LA TRIBUNE DIMANCHE — Quelle est votre feuille de route pour votre retour dans une entreprise que vous connaissez par cœur ?
MATTHIEU LOUVOT — Beaucoup de continuité ! Je partage totalement les orientations prises ces dernières années par Airbus Helicopters. L’entreprise a réalisé un parcours extraordinaire sous la direction de Bruno Even. Toute la démarche de relèvement de la qualité, d’augmentation de la production et de focalisation sur l’innovation a payé. Il faut la continuer.
Airbus Helicopters a réalisé une très belle année commerciale en 2025. Vous devez poursuivre la forte montée en cadence de la production. Quels sont les enjeux de cette montée en puissance ?
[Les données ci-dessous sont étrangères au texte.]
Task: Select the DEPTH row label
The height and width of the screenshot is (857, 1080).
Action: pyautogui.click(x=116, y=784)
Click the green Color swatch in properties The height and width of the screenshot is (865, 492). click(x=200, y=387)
Quand j’évoquais la continuité de ce qu’il faut faire, il y a, bien sûr, le ramp up industriel qui s’impose à nous. Il faut continuer la montée en cadence, mais elle est déjà atteinte sur plusieurs programmes, comme pour le H160. Nous allons produire une quarantaine d’appareils en 2026. Ce qui est une très belle montée en cadence pour un hélicoptère lancé il y a quelques années.
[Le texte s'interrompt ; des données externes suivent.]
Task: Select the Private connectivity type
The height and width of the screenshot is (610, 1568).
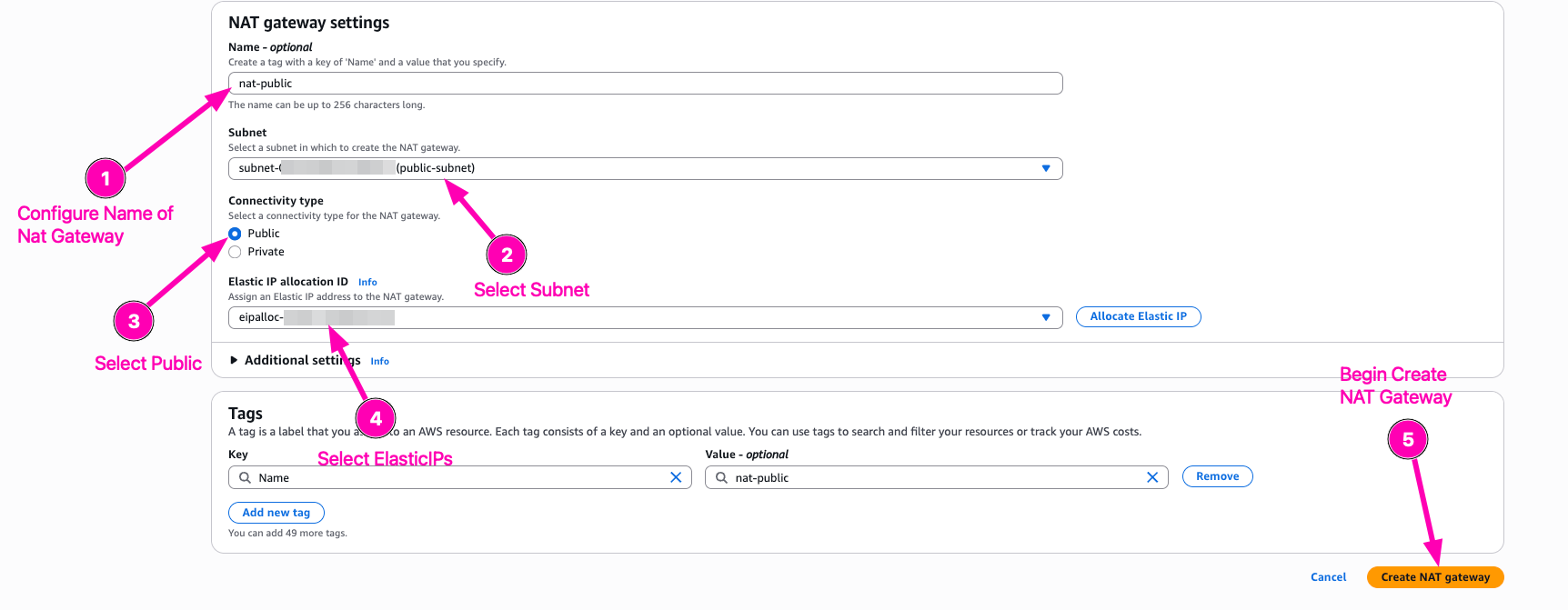Action: point(236,252)
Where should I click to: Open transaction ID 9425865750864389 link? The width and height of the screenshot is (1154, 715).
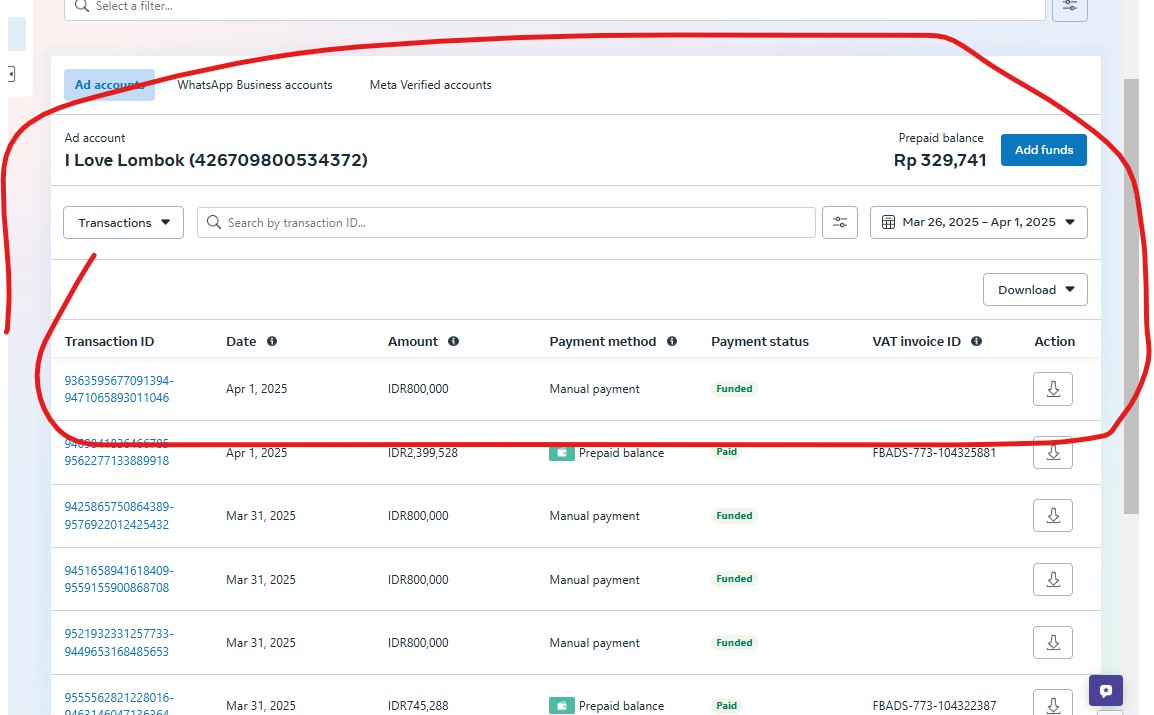pos(118,516)
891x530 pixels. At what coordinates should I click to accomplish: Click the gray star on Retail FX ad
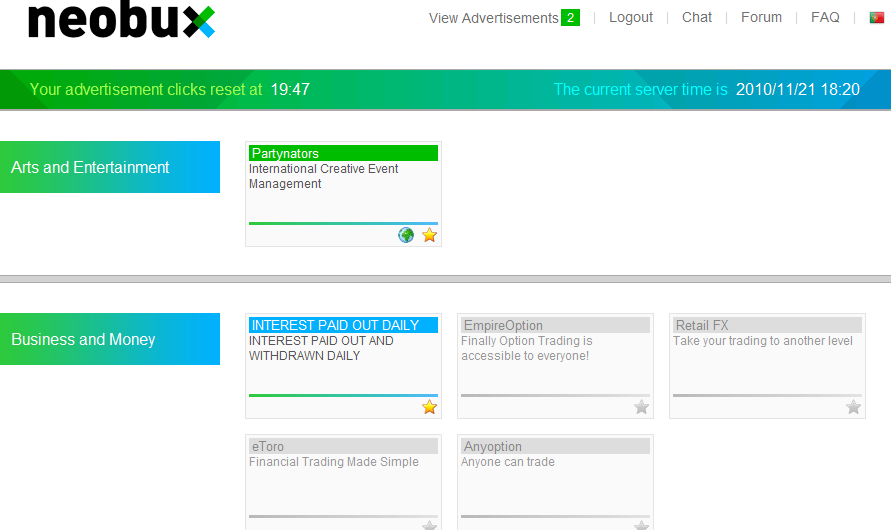click(x=853, y=407)
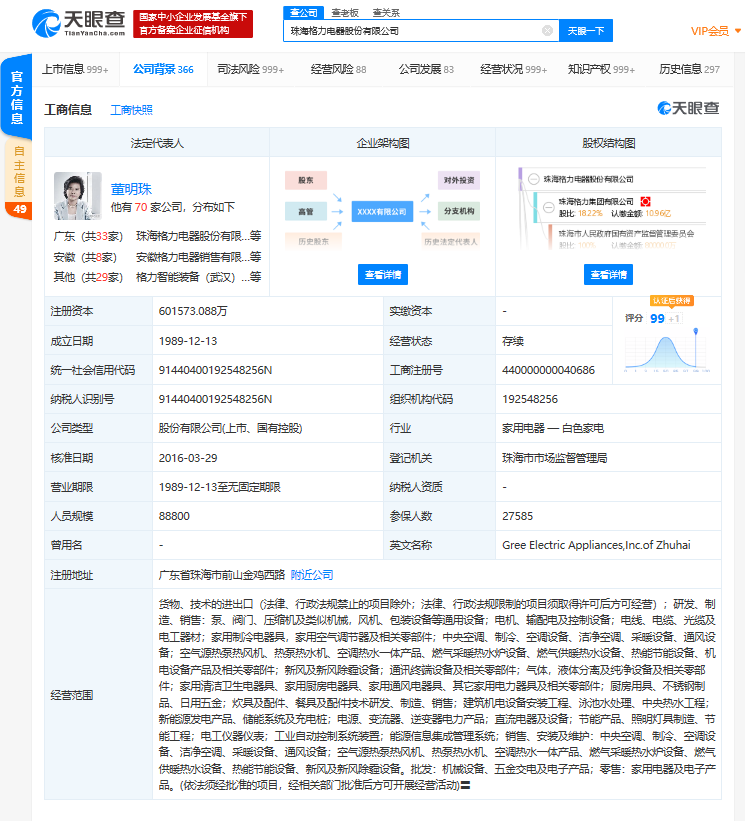Click the 天眼一下 search button

[586, 31]
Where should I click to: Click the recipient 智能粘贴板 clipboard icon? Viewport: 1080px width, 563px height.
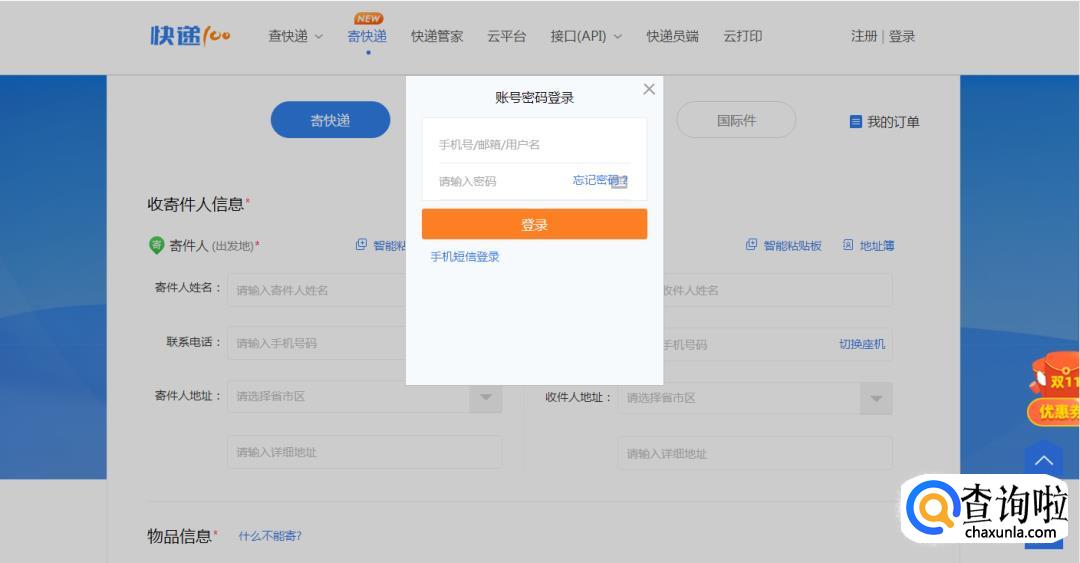coord(751,245)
Nous devons réussir également la montée de cadence du H140, notre nouvel hélicoptère, dont le développement sera bientôt terminé. Sur le H225, où nous avions atteint un creux de production, nous devons mettre en œuvre une remontée très importante, qui débute dès maintenant et jusqu’à la fin de la décennie. Mais le vrai défi de 2026 est la très forte montée en cadence du H145, qui s’est extraordinairement bien vendu en 2025. On va largement dépasser la centaine d’appareils produits cette année pour atteindre 140 hélicoptères produits en 2027 et pour les années qui viennent. Nous fabriquions annuellement, il y a peu de temps encore, autour de 70 H145.